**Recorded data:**
┄┄┄┄┄┄┄┄┄┄┄┄┄┄┄┄┄┄┄┄

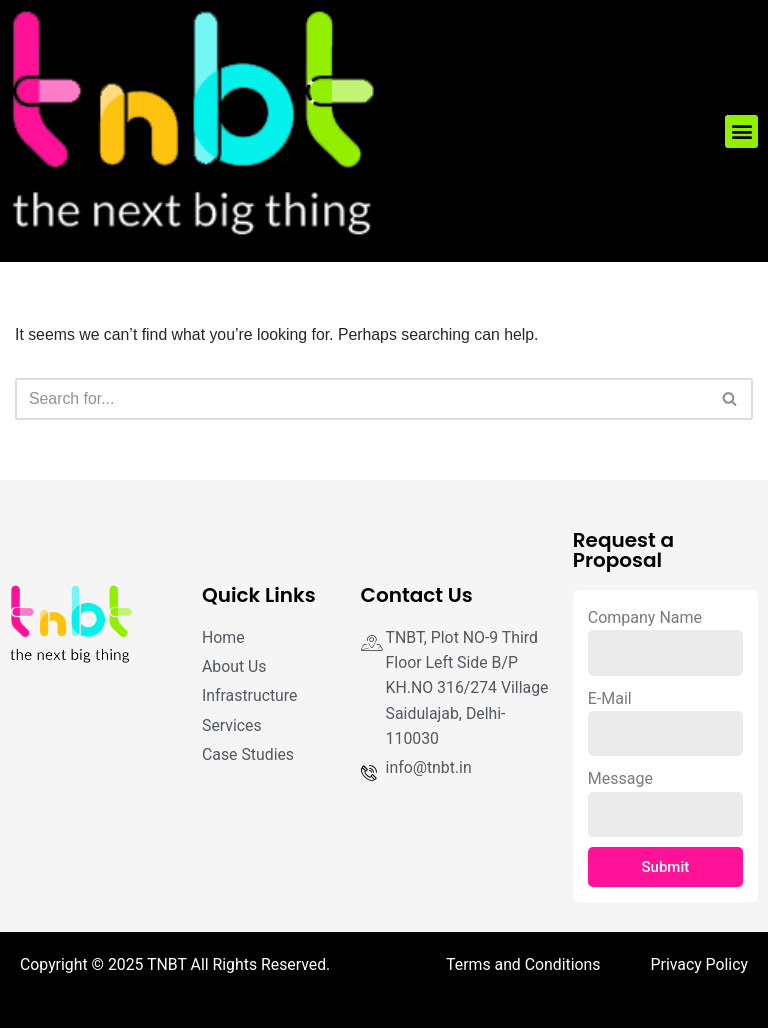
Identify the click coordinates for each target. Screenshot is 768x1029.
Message (620, 779)
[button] (741, 131)
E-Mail (610, 698)
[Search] (361, 399)
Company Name (645, 617)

┄┄┄┄┄┄┄┄┄┄┄┄┄┄┄┄┄┄┄┄

**The request:**
Reproduce the material above word for word, omitting the picture.

**The reply:**
Identify the click coordinates for each target. Screenshot is 768x1029.
Message (620, 779)
[button] (741, 131)
E-Mail (610, 698)
[Search] (361, 399)
Company Name (645, 617)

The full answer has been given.